--- start THE DATA ---

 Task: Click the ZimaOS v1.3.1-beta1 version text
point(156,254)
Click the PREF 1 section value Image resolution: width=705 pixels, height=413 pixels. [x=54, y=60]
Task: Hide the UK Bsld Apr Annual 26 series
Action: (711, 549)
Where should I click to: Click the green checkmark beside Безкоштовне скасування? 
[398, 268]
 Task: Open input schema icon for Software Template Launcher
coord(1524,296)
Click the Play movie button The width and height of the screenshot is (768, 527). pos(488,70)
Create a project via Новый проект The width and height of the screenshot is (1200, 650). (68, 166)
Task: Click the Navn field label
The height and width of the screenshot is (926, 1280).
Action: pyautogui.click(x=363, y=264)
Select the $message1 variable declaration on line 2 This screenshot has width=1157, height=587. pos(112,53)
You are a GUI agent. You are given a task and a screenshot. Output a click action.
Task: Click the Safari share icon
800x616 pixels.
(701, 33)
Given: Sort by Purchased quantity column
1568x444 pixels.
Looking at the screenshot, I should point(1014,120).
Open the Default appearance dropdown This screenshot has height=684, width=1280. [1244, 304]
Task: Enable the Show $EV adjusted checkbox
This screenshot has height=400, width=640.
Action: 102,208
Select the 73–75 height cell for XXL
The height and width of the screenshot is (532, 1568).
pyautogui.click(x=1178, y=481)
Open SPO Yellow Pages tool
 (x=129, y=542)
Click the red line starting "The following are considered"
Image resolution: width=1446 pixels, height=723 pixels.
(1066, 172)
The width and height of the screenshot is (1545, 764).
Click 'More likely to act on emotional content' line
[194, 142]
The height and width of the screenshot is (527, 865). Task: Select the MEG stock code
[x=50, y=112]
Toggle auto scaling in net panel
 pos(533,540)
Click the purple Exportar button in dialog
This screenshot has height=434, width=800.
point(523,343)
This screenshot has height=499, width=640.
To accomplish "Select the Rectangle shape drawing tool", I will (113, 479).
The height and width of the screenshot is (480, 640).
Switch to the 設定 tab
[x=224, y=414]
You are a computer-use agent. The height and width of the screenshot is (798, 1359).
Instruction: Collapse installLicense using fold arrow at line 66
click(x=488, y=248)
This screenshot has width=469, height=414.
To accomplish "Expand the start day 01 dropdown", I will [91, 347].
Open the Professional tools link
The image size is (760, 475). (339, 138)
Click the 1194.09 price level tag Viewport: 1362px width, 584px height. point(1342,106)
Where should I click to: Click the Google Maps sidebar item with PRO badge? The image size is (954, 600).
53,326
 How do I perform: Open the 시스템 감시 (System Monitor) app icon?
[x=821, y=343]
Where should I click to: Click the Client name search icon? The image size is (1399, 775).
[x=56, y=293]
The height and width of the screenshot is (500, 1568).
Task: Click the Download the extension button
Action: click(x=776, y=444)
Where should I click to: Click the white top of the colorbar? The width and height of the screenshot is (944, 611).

--- end THE DATA ---

_INSTRUCTIONS TO FOLLOW_:
Set out the rows from the start of the dataset items through the line containing "Click the Play" as a numbered list, both ends included and blank lines omitted.

_ANSWER TO THIS EXERCISE_:
1.  Task: Click the ZimaOS v1.3.1-beta1 version text
2. point(156,254)
3. Click the PREF 1 section value Image resolution: width=705 pixels, height=413 pixels. [x=54, y=60]
4. Task: Hide the UK Bsld Apr Annual 26 series
5. Action: (711, 549)
6. Where should I click to: Click the green checkmark beside Безкоштовне скасування? 
7. [398, 268]
8.  Task: Open input schema icon for Software Template Launcher
9. coord(1524,296)
10. Click the Play movie button The width and height of the screenshot is (768, 527). pos(488,70)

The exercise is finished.